◆ **Material to process**
—————

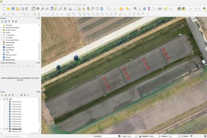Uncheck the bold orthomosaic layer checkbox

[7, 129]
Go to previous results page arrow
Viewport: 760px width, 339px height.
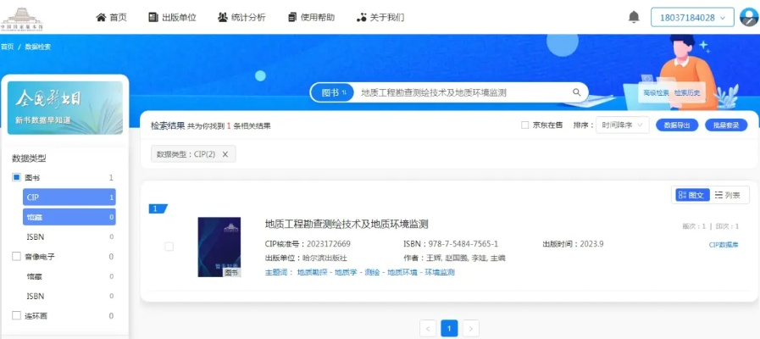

—————

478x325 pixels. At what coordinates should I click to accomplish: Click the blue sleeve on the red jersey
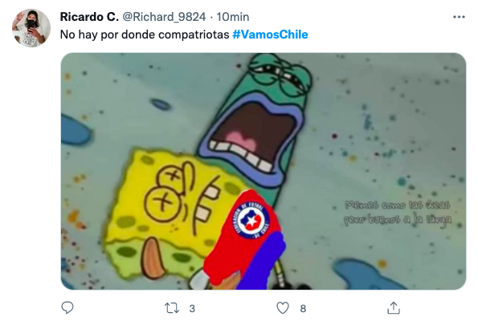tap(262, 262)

—————

◆ **Work item**
All lines above between those holding "Go to previous results page arrow" and "Viewport: 760px width, 339px height.", inclusive, must be set down unchanged, and no other line may be included.

◆ **Result below**
Go to previous results page arrow
Viewport: 760px width, 339px height.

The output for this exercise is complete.